ENEMY -- 11

6.3K 455 7
                                    

Nada panggilan masih mendengung di ponsel Evan, dirinya yang berada di dalam mobil menunggu jawaban seseorang di seberang sana.

"Halo, Den Evan?" Ucap Bi Ina, pembantu rumah tangga Evan.

"Iya, Bi. Saya minta tolong jagain Retha dulu sementara, soalnya saya pulang telat hari ini,"

"Loh? Den mau kemana?"

Evan menghela napasnya. Pembantu ini memang selalu ingin tahu urusannya, gerutu Evan dalam hati. "Saya ada urusan, mungkin sampai malam, Bi."

"Kalo Tuan sama Nyonya nanya ke saya, saya bilang apa?"

"Mereka nggak bakal nyariin saya, bilang aja saya lagi pergi." Jawab Evan enteng.

"Oke, hati-hati den,"

Setelah Evan mengucapkan kata terimakasih, ia meletakkan ponsel itu tepat di sampingnya. Dilirik olehnya jam yang melingkar di pergelangan tangan Evan, lalu menghela napas.

Jam sudah menunjukkan pukul enam kurang lima belas menit, dimana matahari sudah mulai tenggelam dan malam mulai menyelimuti langit.
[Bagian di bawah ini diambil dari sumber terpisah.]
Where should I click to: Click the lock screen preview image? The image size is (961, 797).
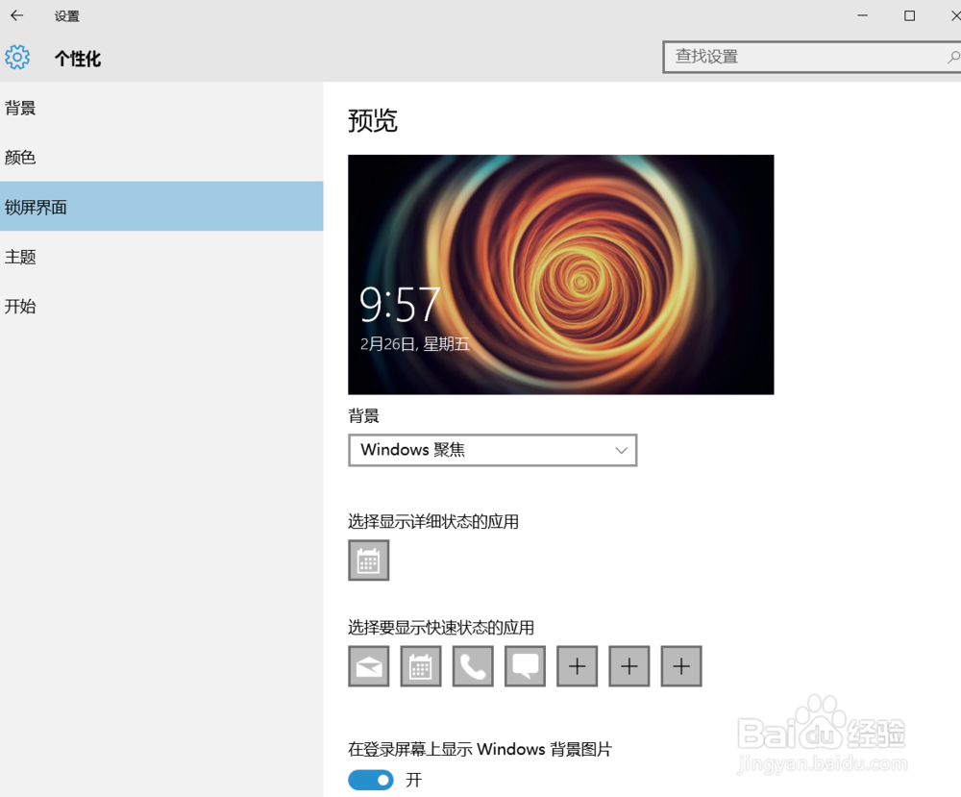click(560, 274)
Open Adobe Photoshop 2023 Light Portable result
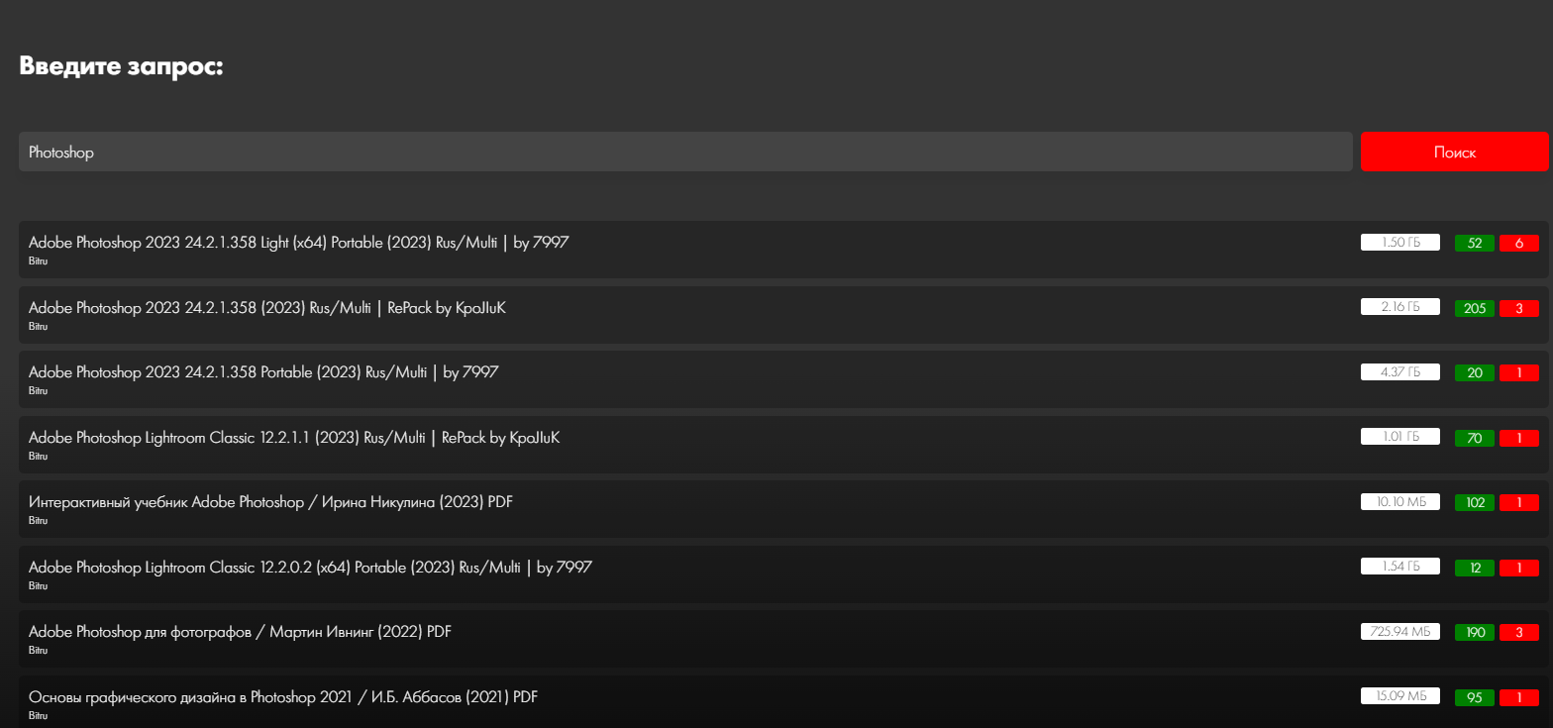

Evan tidak bisa membayangkan kejadian terburuk yang terjadi pada Kayla saat ini. Ia hanya tidak ingin bayangan buruknya itu menjadi kenyataan.

Evan tahu, bahwa kemungkinan besar dalang dari semua ini adalah Kevin. Cowok yang Evan tahu tidak berhati dan menghalalkan segala cara demi keinginannya tercapai. Evan benar-benar takut saat ini.

Evan khawatir pada keadaan Kayla. Meskipun beberapa hari yang lalu mereka bermusuhan, Evan tetap tidak ingin Kayla tersakiti. Evan tidak ingin ada hal buruk yang menimpa Kayla.

Evan sadar bahwa... dia benar-benar menyayangi gadis itu.

Entah kapan rasa itu muncul, tapi Evan benar-benar merasakannya. Evan merasa ingin melindungi gadis itu dari apapun. Evan merasa kalau Kayla telah mengisi hatinya, entah sejak kapan.

Jalanan tol yang sedikit macet membuat Evan merasa kesal, sehingga dia menggeram didalam mobilnya sendiri. Suara getar dari ponselnya membuat Evan melirik, lalu mengecek ponsel itu.

Nathan : Bro, gue nggak bisa diem gini aja. Gue, Fira, Gio lagi nyusul lo, sama beberapa polisi juga. Nyokap udah nangis kejer, Van. Gue nggak tega, dan kita sekarang baru mau masuk tol.

Evan tahu, ini bukan saatnya untuk terharu atau bernangis-nangis ria. Tapi, hey, dia baru menyadari kalau banyak sekali orang yang menyayangi Kayla. Termasuk Evan.

Setelah mengetikkan balasan terhadap Nathan, Evan membuka salah satu aplikasi di ponselnya. Masih mengecek keberadaan Kayla yang ternyata, masih di tempat yang sama.

Hari sudah malam, Evan baru berhasil keluar dari tol dan sampai di kota Bandung. Evan masih memandang ponselnya, lalu mengikuti jalan sesuai dengan GPS Kayla.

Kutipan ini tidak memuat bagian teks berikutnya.